Re: [PATCH 4.19 000/306] 4.19.87-stable review

From: Lukas Bulwahn
Date: Mon Jan 27 2020 - 16:16:29 EST




On Mon, 27 Jan 2020, Jouni HÃgander wrote:

> Lukas Bulwahn <lukas.bulwahn@xxxxxxxxx> writes:
>
> > On Wed, 22 Jan 2020, Jouni HÃgander wrote:
> >
> >> Greg Kroah-Hartman <gregkh@xxxxxxxxxxxxxxxxxxx> writes:
> >> >> > Now queued up, I'll push out -rc2 versions with this fix.
> >> >> >
> >> >> > greg k-h
> >> >>
> >> >> We have also been informed about another regression these two commits
> >> >> are causing:
> >> >>
> >> >> https://lore.kernel.org/lkml/ace19af4-7cae-babd-bac5-cd3505dcd874@xxxxxxxxxxxxxxxxxxx/
> >> >>
> >> >> I suggest to drop these two patches from this queue, and give us a
> >> >> week to shake out the regressions of the change, and once ready, we
> >> >> can include the complete set of fixes to stable (probably in a week or
> >> >> two).
> >> >
> >> > Ok, thanks for the information, I've now dropped them from all of the
> >> > queues that had them in them.
> >> >
> >> > greg k-h
> >>
> >> I have now run more extensive Syzkaller testing on following patches:
> >>
> >> cb626bf566eb net-sysfs: Fix reference count leak
> >> ddd9b5e3e765 net-sysfs: Call dev_hold always in rx_queue_add_kobject
> >> e0b60903b434 net-sysfs: Call dev_hold always in netdev_queue_add_kobje
> >> 48a322b6f996 net-sysfs: fix netdev_queue_add_kobject() breakage
> >> b8eb718348b8 net-sysfs: Fix reference count leak in rx|netdev_queue_add_kobject
> >>
> >> These patches are fixing couple of memory leaks including this one found
> >> by Syzbot: https://syzkaller.appspot.com/bug?extid=ad8ca40ecd77896d51e2
> >>
> >> I can reproduce these memory leaks in following stable branches: 4.14,
> >> 4.19, and 5.4.
> >>
> >> These are all now merged into net/master tree and based on my testing
> >> they are ready to be taken into stable branches as well.
> >>
> >
> > + syzkaller list
> > Jouni et. al, please drop Linus in further responses; Linus, it was wrong
> > to add you to this thread in the first place (reason is explained below)
> >
> > Jouni, thanks for investigating.
> >
> > It raises the following questions and comments:
> >
> > - Does the memory leak NOT appear on 4.9 and earlier LTS branches (or did
> > you not check that)?
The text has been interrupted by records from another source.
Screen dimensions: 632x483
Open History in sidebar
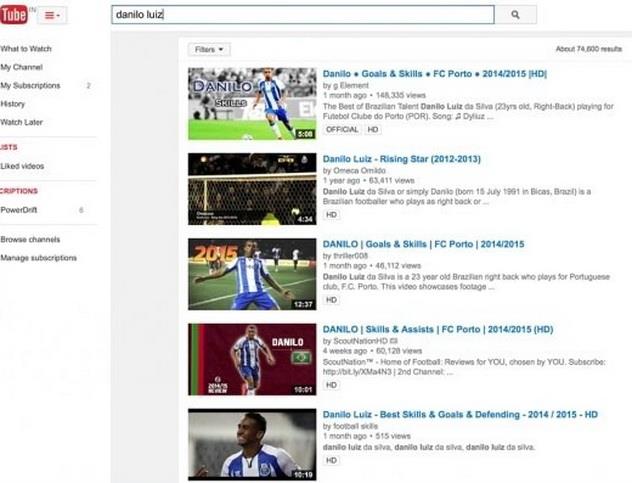tap(13, 104)
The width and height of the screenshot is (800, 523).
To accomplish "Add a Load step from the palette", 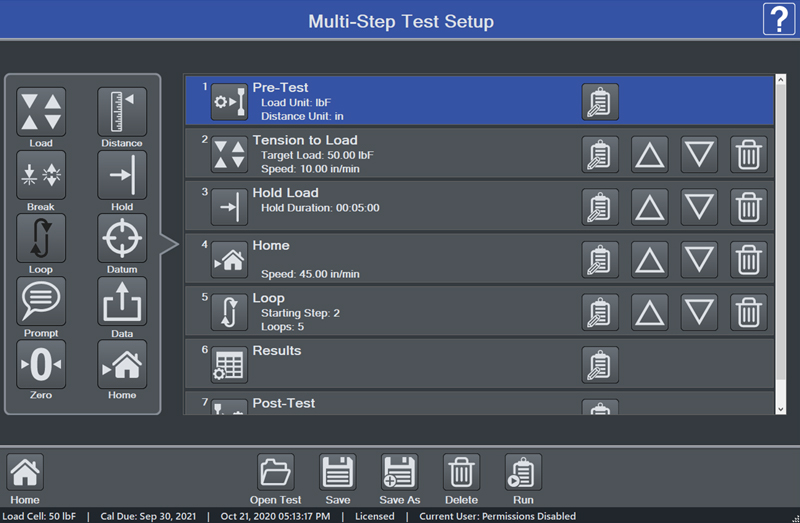I will click(41, 111).
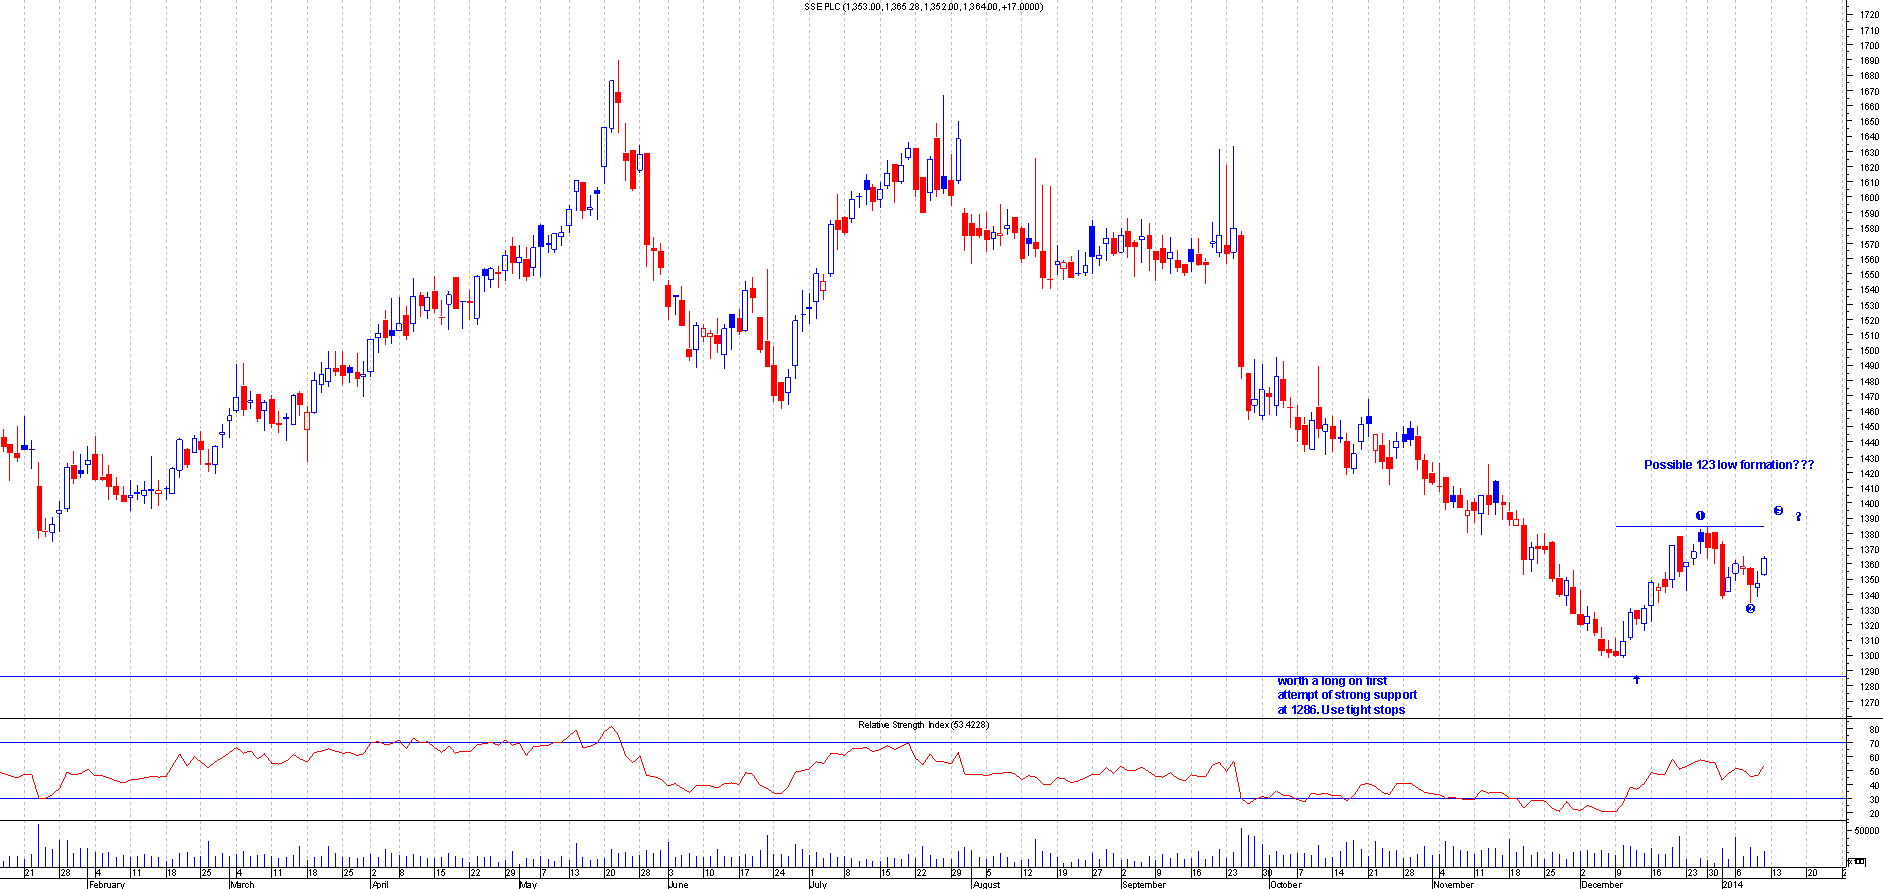Click the December label on date axis
Image resolution: width=1883 pixels, height=889 pixels.
coord(1601,884)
If it does not appear, can you bisect it with the
> > reproducer to the commit between 4.14 and 4.9?
>
> I tested and these memory leaks are not reproucible in 4.9 and earlier.
>
> >
> > - Do the reproducers you found with your syzkaller testing show the same
> > behaviour (same bisection) as the reproducers from syzbot?
>
> Yes, they are same.
>
> >
> > - I fear syzbot's automatic bisection on is wrong, and Linus' commit
> > 0e034f5c4bc4 ("iwlwifi: fix mis-merge that breaks the driver") is not to
> > blame here; that commit did not cause the memory leak, but fixed some
> > unrelated issue that simply confuses syzbot's automatic bisection.
> >
> > Just FYI: Dmitry Vyukov's evaluation of the syzbot bisection shows that
> > about 50% are wrong, e.g., due to multiple bugs being triggered with one
> > reproducer and the difficulty of automatically identifying them of being
> > different due to different root causes (despite the smart heuristics of
> > syzkaller & syzbot). So, to identify the actual commit on which the memory
> > leak first appeared, you need to bisect manually with your own judgement
> > if the reported bug stack trace fits to the issue you investigating. Or
> > you use syzbot's automatic bisection but then with a reduced kernel config
> > that cannot be confused by other issues. You might possibly also hit a
> > "beginning of time" in your bisection, where KASAN was simply not
> > supported, then the initially causing commit can simply not determined by
> > bisection with the reproducer and needs some code inspection and
> > archaeology with git. Can you go ahead try to identify the correct commit
> > for this issue?
>
> These two commits (that are not in 4.9 and earlier) are intorducing these leaks:
>
> commit e331c9066901dfe40bea4647521b86e9fb9901bb
> Author: YueHaibing <yuehaibing@xxxxxxxxxx>
> Date: Tue Mar 19 10:16:53 2019 +0800
>
> net-sysfs: call dev_hold if kobject_init_and_add success
>
> [ Upstream commit a3e23f719f5c4a38ffb3d30c8d7632a4ed8ccd9e ]
>
> In netdev_queue_add_kobject and rx_queue_add_kobject,
> if sysfs_create_group failed, kobject_put will call
> netdev_queue_release to decrease dev refcont, however
> dev_hold has not be called. So we will see this while
> unregistering dev:
>
> unregister_netdevice: waiting for bcsh0 to become free. Usage count = -1
>
> Reported-by: Hulk Robot <hulkci@xxxxxxxxxx>
> Fixes: d0d668371679 ("net: don't decrement kobj reference count on init fail
> ure")
> Signed-off-by: YueHaibing <yuehaibing@xxxxxxxxxx>
> Signed-off-by: David S. Miller <davem@xxxxxxxxxxxxx>
> Signed-off-by: Greg Kroah-Hartman <gregkh@xxxxxxxxxxxxxxxxxxx>
>
> commit d0d6683716791b2a2761a1bb025c613eb73da6c3
> Author: stephen hemminger <stephen@xxxxxxxxxxxxxxxxxx>
> Date: Fri Aug 18 13:46:19 2017 -0700
>
> net: don't decrement kobj reference count on init failure
>
> If kobject_init_and_add failed, then the failure path would
> decrement the reference count of the queue kobject whose reference
> count was already zero.
>
> Fixes: 114cf5802165 ("bql: Byte queue limits")
> Signed-off-by: Stephen Hemminger <sthemmin@xxxxxxxxxxxxx>
> Signed-off-by: David S. Miller <davem@xxxxxxxxxxxxx>
>

But, it seems that we now have just a long sequences of fix patches.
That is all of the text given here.